Developed by: Snappyant
An interactive adaptation of Australian picture book, My Mum’s the Best by Rosie Smith and illustrated by Bruce Whatley, we love this storybook app for its endearing animations: the slurpy dog kiss, the mama fish nudge, the upside-down tuck-in from the mother bat…they are the perfect balance of funny and cuddly!
Prepare to use the app by introducing one of these activities.
- All in the Family. Ask your child to talk to you about your family. Can they name each family member in your immediate family (we have a mother, father, sister, brother, etc.)? What about extended family? What about families that are formed a little differently than yours? Read a book such as Who’s In My Family? by Robie H. Harris to get the conversation going!
- Mothers. This app is an adaptation of an Australian picture book, by the title My Mum’s the Best. What are other words for mother or mom? What about in different languages? Help your child pick a few to learn from countries all over the world! Are there any words for mom in other languages that are similar or the same as the words you use in your family?
Help your child get the most out of an app experience by trying the following activities.
- Anticipate and Take Charge. In this story app, the text appears on its own before the illustration follows up. Take this opportunity and the moments before the illustrations appear to ask your child about the story. What animal do they think would give a good hug? What animal do they think would dance well? When the illustration does appear, encourage your child to take charge. What happens when they tap the screen? What if they tap it in different places; can they try touching each frog?
- Get Moving. Mom does a lot. She hugs, kisses, hangs around, sings, dances, and a whole lot more. For each page, make a mind-body connection and have your child act out the action!

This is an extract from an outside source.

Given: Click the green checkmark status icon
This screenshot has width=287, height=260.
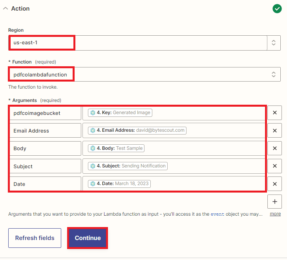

Extend the app experience with a real life activity.
- Mom and Me. This story is all about love. But most kids have times when they feel pretty frustrated or angry with a parent. Is there something they do not like that their mom does? (If my son were old enough for this activity, I am certain he would draw a picture of me cutting his toenails.) Can they draw a picture? Why do they think mom does this thing? Now, what does your child love best about their mom? Ask them to draw a picture and describe it! This activity promotes emotional well-being and storytelling skills.
- Pretend. Ask your child to pretend to be a mom to a favorite doll or stuffed animal. Encourage them to go through the steps of the story, and add their own mothering style, too!
- Animal Facts. Pick one or two of the animals in the story and help your child find information on how those mothers and their babies really relate to one another. Or read about all different sorts of animal families in a book like Animal Families by DK Publishing.